> TASK DESCRIPTION
Take every line of the material and reproduce it exactly.

> EXTRACTED MATERIAL
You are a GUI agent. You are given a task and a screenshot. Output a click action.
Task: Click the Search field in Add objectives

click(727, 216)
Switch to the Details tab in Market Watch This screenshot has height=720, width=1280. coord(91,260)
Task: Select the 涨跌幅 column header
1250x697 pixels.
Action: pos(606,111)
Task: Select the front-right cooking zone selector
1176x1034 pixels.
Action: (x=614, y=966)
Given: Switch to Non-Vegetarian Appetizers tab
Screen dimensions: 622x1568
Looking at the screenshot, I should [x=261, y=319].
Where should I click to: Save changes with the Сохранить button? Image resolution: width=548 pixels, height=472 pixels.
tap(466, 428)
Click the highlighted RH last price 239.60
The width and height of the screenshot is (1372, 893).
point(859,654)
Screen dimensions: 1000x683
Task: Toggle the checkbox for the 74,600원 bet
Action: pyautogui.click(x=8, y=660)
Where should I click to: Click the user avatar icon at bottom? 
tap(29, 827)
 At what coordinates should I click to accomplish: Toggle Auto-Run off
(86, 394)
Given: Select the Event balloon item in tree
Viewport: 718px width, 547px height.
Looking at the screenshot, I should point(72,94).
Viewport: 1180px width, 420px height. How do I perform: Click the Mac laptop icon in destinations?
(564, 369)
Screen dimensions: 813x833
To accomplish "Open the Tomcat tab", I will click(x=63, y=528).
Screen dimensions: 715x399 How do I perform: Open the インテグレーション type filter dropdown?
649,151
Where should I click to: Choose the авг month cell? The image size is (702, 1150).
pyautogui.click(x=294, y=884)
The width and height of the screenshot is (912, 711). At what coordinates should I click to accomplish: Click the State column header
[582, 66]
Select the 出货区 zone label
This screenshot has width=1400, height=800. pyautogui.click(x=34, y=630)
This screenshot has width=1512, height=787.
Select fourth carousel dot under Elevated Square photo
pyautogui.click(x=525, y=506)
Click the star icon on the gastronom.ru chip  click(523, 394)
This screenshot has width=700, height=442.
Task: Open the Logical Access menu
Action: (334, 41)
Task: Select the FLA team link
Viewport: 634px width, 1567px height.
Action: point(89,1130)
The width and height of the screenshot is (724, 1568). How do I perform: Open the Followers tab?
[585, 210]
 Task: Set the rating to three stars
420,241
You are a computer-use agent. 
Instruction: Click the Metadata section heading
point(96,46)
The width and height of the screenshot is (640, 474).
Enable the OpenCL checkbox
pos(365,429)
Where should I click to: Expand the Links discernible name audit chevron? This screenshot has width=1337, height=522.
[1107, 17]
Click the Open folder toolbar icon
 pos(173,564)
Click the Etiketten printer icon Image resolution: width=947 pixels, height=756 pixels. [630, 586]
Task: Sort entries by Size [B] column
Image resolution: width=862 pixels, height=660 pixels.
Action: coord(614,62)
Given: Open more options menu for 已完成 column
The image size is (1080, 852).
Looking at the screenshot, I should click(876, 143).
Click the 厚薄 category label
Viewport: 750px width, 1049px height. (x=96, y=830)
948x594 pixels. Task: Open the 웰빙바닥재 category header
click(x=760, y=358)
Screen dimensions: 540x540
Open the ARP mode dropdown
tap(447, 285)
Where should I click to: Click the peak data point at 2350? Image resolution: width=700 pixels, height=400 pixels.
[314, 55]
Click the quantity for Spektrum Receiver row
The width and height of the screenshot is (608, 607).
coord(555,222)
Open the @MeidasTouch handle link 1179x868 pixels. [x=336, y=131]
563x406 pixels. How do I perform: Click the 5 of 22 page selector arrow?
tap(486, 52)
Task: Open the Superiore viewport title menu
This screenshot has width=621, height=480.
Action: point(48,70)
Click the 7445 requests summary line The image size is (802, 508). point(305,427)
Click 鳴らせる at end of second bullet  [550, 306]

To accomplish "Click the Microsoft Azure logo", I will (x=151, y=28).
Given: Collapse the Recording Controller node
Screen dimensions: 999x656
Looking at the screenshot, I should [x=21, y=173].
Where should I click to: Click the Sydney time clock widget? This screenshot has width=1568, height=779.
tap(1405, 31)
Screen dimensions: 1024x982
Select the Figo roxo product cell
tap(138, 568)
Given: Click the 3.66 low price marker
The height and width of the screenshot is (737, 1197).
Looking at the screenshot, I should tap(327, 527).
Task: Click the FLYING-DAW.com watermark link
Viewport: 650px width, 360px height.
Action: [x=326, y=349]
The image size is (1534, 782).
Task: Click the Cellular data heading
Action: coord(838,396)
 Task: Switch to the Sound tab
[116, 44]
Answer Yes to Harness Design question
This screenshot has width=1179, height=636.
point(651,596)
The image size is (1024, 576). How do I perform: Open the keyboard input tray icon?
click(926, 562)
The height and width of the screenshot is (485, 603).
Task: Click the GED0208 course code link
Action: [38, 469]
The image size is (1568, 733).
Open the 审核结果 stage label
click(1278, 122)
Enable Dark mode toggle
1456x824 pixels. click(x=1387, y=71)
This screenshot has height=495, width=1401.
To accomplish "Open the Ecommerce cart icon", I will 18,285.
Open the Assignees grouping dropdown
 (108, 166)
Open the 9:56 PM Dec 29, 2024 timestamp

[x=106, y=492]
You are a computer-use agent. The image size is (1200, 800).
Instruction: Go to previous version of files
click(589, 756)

> WRITTEN RESPONSE
You are a GUI agent. You are given a task and a screenshot. Output a click action.
Task: Click the Search field in Add objectives

click(727, 216)
Switch to the Details tab in Market Watch This screenshot has height=720, width=1280. coord(91,260)
Task: Select the 涨跌幅 column header
1250x697 pixels.
Action: pos(606,111)
Task: Select the front-right cooking zone selector
1176x1034 pixels.
Action: (x=614, y=966)
Given: Switch to Non-Vegetarian Appetizers tab
Screen dimensions: 622x1568
Looking at the screenshot, I should [x=261, y=319].
Where should I click to: Save changes with the Сохранить button? Image resolution: width=548 pixels, height=472 pixels.
tap(466, 428)
Click the highlighted RH last price 239.60
The width and height of the screenshot is (1372, 893).
point(859,654)
Screen dimensions: 1000x683
Task: Toggle the checkbox for the 74,600원 bet
Action: pyautogui.click(x=8, y=660)
Where should I click to: Click the user avatar icon at bottom? 
tap(29, 827)
 At what coordinates should I click to accomplish: Toggle Auto-Run off
(86, 394)
Given: Select the Event balloon item in tree
Viewport: 718px width, 547px height.
Looking at the screenshot, I should point(72,94).
Viewport: 1180px width, 420px height. How do I perform: Click the Mac laptop icon in destinations?
(564, 369)
Screen dimensions: 813x833
To accomplish "Open the Tomcat tab", I will click(x=63, y=528).
Screen dimensions: 715x399 How do I perform: Open the インテグレーション type filter dropdown?
649,151
Where should I click to: Choose the авг month cell? The image size is (702, 1150).
pyautogui.click(x=294, y=884)
The width and height of the screenshot is (912, 711). At what coordinates should I click to accomplish: Click the State column header
[582, 66]
Select the 出货区 zone label
This screenshot has width=1400, height=800. pyautogui.click(x=34, y=630)
This screenshot has width=1512, height=787.
Select fourth carousel dot under Elevated Square photo
pyautogui.click(x=525, y=506)
Click the star icon on the gastronom.ru chip  click(523, 394)
This screenshot has width=700, height=442.
Task: Open the Logical Access menu
Action: (334, 41)
Task: Select the FLA team link
Viewport: 634px width, 1567px height.
Action: point(89,1130)
The width and height of the screenshot is (724, 1568). How do I perform: Open the Followers tab?
[585, 210]
 Task: Set the rating to three stars
420,241
You are a computer-use agent. 
Instruction: Click the Metadata section heading
point(96,46)
The width and height of the screenshot is (640, 474).
Enable the OpenCL checkbox
pos(365,429)
Where should I click to: Expand the Links discernible name audit chevron? This screenshot has width=1337, height=522.
[1107, 17]
Click the Open folder toolbar icon
 pos(173,564)
Click the Etiketten printer icon Image resolution: width=947 pixels, height=756 pixels. [630, 586]
Task: Sort entries by Size [B] column
Image resolution: width=862 pixels, height=660 pixels.
Action: coord(614,62)
Given: Open more options menu for 已完成 column
The image size is (1080, 852).
Looking at the screenshot, I should click(876, 143).
Click the 厚薄 category label
Viewport: 750px width, 1049px height. (x=96, y=830)
948x594 pixels. Task: Open the 웰빙바닥재 category header
click(x=760, y=358)
Screen dimensions: 540x540
Open the ARP mode dropdown
tap(447, 285)
Where should I click to: Click the peak data point at 2350? Image resolution: width=700 pixels, height=400 pixels.
[314, 55]
Click the quantity for Spektrum Receiver row
The width and height of the screenshot is (608, 607).
coord(555,222)
Open the @MeidasTouch handle link 1179x868 pixels. [x=336, y=131]
563x406 pixels. How do I perform: Click the 5 of 22 page selector arrow?
tap(486, 52)
Task: Open the Superiore viewport title menu
This screenshot has width=621, height=480.
Action: point(48,70)
Click the 7445 requests summary line The image size is (802, 508). point(305,427)
Click 鳴らせる at end of second bullet  [550, 306]

To accomplish "Click the Microsoft Azure logo", I will (x=151, y=28).
Given: Collapse the Recording Controller node
Screen dimensions: 999x656
Looking at the screenshot, I should [x=21, y=173].
Where should I click to: Click the Sydney time clock widget? This screenshot has width=1568, height=779.
tap(1405, 31)
Screen dimensions: 1024x982
Select the Figo roxo product cell
tap(138, 568)
Given: Click the 3.66 low price marker
The height and width of the screenshot is (737, 1197).
Looking at the screenshot, I should tap(327, 527).
Task: Click the FLYING-DAW.com watermark link
Viewport: 650px width, 360px height.
Action: [x=326, y=349]
The image size is (1534, 782).
Task: Click the Cellular data heading
Action: coord(838,396)
 Task: Switch to the Sound tab
[116, 44]
Answer Yes to Harness Design question
This screenshot has width=1179, height=636.
point(651,596)
The image size is (1024, 576). How do I perform: Open the keyboard input tray icon?
click(926, 562)
The height and width of the screenshot is (485, 603).
Task: Click the GED0208 course code link
Action: [38, 469]
The image size is (1568, 733).
Open the 审核结果 stage label
click(1278, 122)
Enable Dark mode toggle
1456x824 pixels. click(x=1387, y=71)
This screenshot has height=495, width=1401.
To accomplish "Open the Ecommerce cart icon", I will 18,285.
Open the Assignees grouping dropdown
 (108, 166)
Open the 9:56 PM Dec 29, 2024 timestamp

[x=106, y=492]
You are a computer-use agent. The image size is (1200, 800).
Instruction: Go to previous version of files
click(589, 756)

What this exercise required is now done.